Which way would you suggest - i am a little new to PHP & mysql?

Many thanks,

Brian

 

[jpadie]

my view is that you should filter server side. delivering that number of options per page refresh to the browser, and relying on client-side js filtering i think would not be sensible.

from a UI/UE point of view, I feel that ajax interaction to the server side filtering script would be best. but you might start with page-refresh based filtering, get your script working and then migrate to ajax.

 

[vacunita]

Its more appealing to users to have it happen immediately. However I almost never use JS in my pages, so I choose the page refresh. In most cases its less than a second's wait to get the populated drop down back.







----------------------------------
Ignorance is not necessarily Bliss, case in point:
Unknown has caused an Unknown Error on Unknown and must be shutdown to prevent damage to Unknown.

 

[Brianfree]

Thanks for all your replies - will have a go first passing the selected value to the second drop down!!!

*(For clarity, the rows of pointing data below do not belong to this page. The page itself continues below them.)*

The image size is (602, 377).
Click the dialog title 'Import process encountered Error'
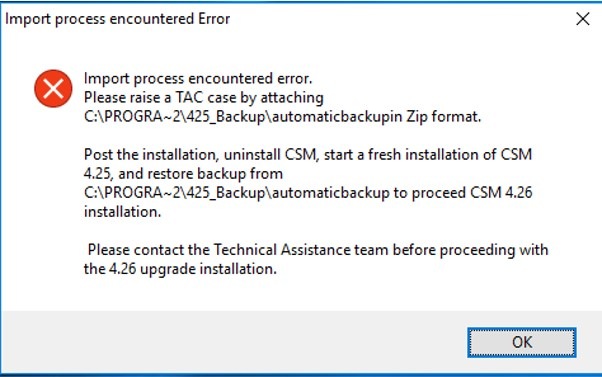pyautogui.click(x=117, y=19)
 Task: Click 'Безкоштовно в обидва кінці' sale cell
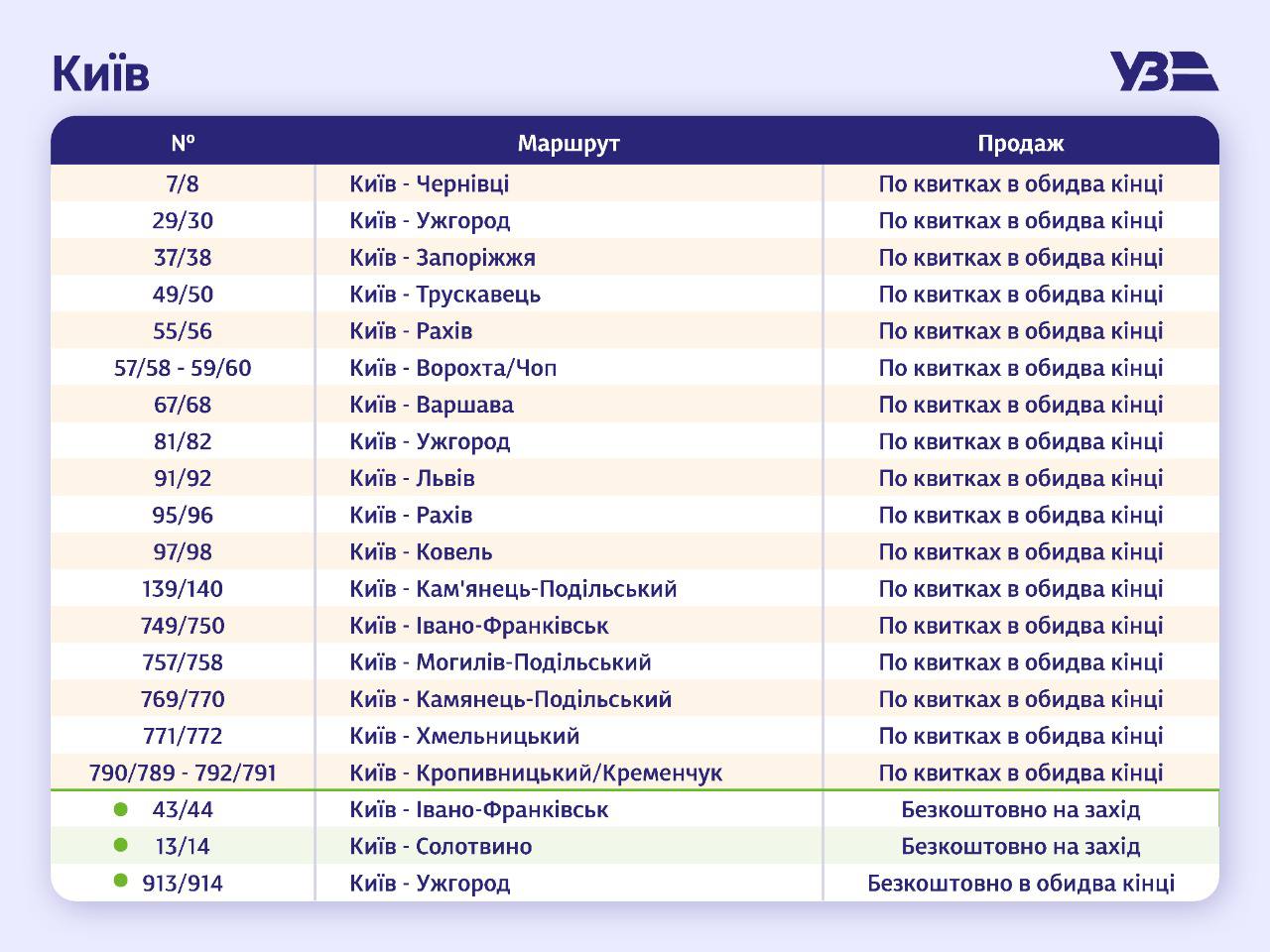pyautogui.click(x=1020, y=883)
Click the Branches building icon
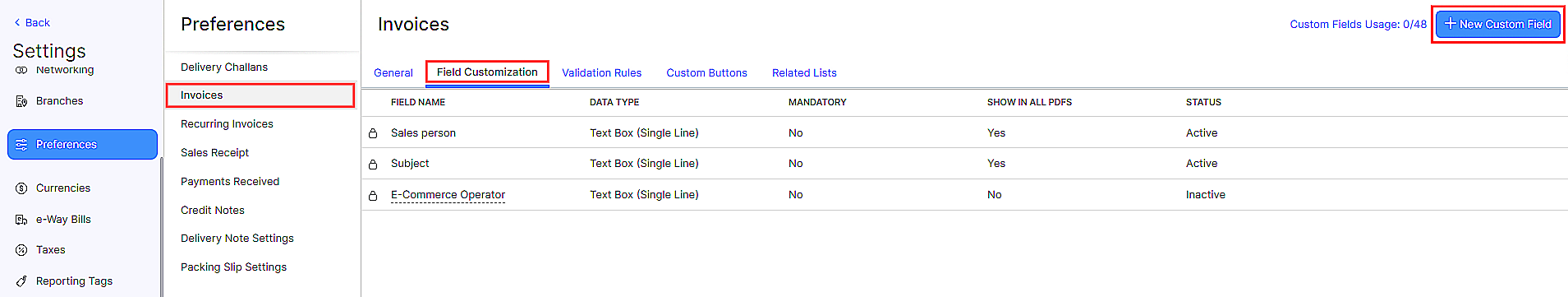Screen dimensions: 1568x297 [21, 101]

Does anyone have any example code i could play with like onchange pass value to new recordset query or whatever?

Many thanks,

BF

 

[vacunita]

Something like this:

<form action="dropdown.php" method=POST>
<select name="dropdown1" [red]Onchange="document.forms[0].submit();[/red]">
<option value="0">First Option</option>
<option value="1">Second Option</option>
<option value="2">Third Option</option>
<option value="3">Fourth Option</option>
</select>


<?PHP
if(isset($_POST['dropdown1'])){

echo "<select name='dropdown2'>";

[green]\\Generate second drop down [/green]
?>

</form>

----------------------------------
Ignorance is not necessarily Bliss, case in point:
Unknown has caused an Unknown Error on Unknown and must be shutdown to prevent damage to Unknown.

 

[Brianfree]

Hi, does anyone know where i am going wrong on this... The last item in the list is always selected not the item that matches $Manufacturer?

<?PHP

$Manufacturer = $_POST["Manufacturer"];
echo $Manufacturer;
$Selected = ""
?>
<form action="test.php" method=POST>
 <label>
	<select name="Manufacturer" id="Manufacturer" Onchange="document.forms[0].submit();">
<?php
do {  
	if($Manufacturer = $row_Recordset1['Manufacturer']) {
		$Selected = " selected";
	}
?>
      <option value="<?php echo $row_Recordset1['Manufacturer']?>" <?php echo $Selected?>><?php echo $row_Recordset1['Manufacturer']?></option>
      <?php
} while ($row_Recordset1 = mysql_fetch_assoc($Recordset1));
  $rows = mysql_num_rows($Recordset1);
  if($rows > 0) {
      mysql_data_seek($Recordset1, 0);
	  $row_Recordset1 = mysql_fetch_assoc($Recordset1);
  }

?>
    </select>
  </label>

</form>

Many thanks,

BF

 

[vacunita]

You are assigning instead of comparing, you need one for equals sign for the comparison:

if($Manufacturer [red]==[/red] $row_Recordset1['Manufacturer']) {
        $Selected = " selected";

----------------------------------
Ignorance is not necessarily Bliss, case in point:
Unknown has caused an Unknown Error on Unknown and must be shutdown to prevent damage to Unknown.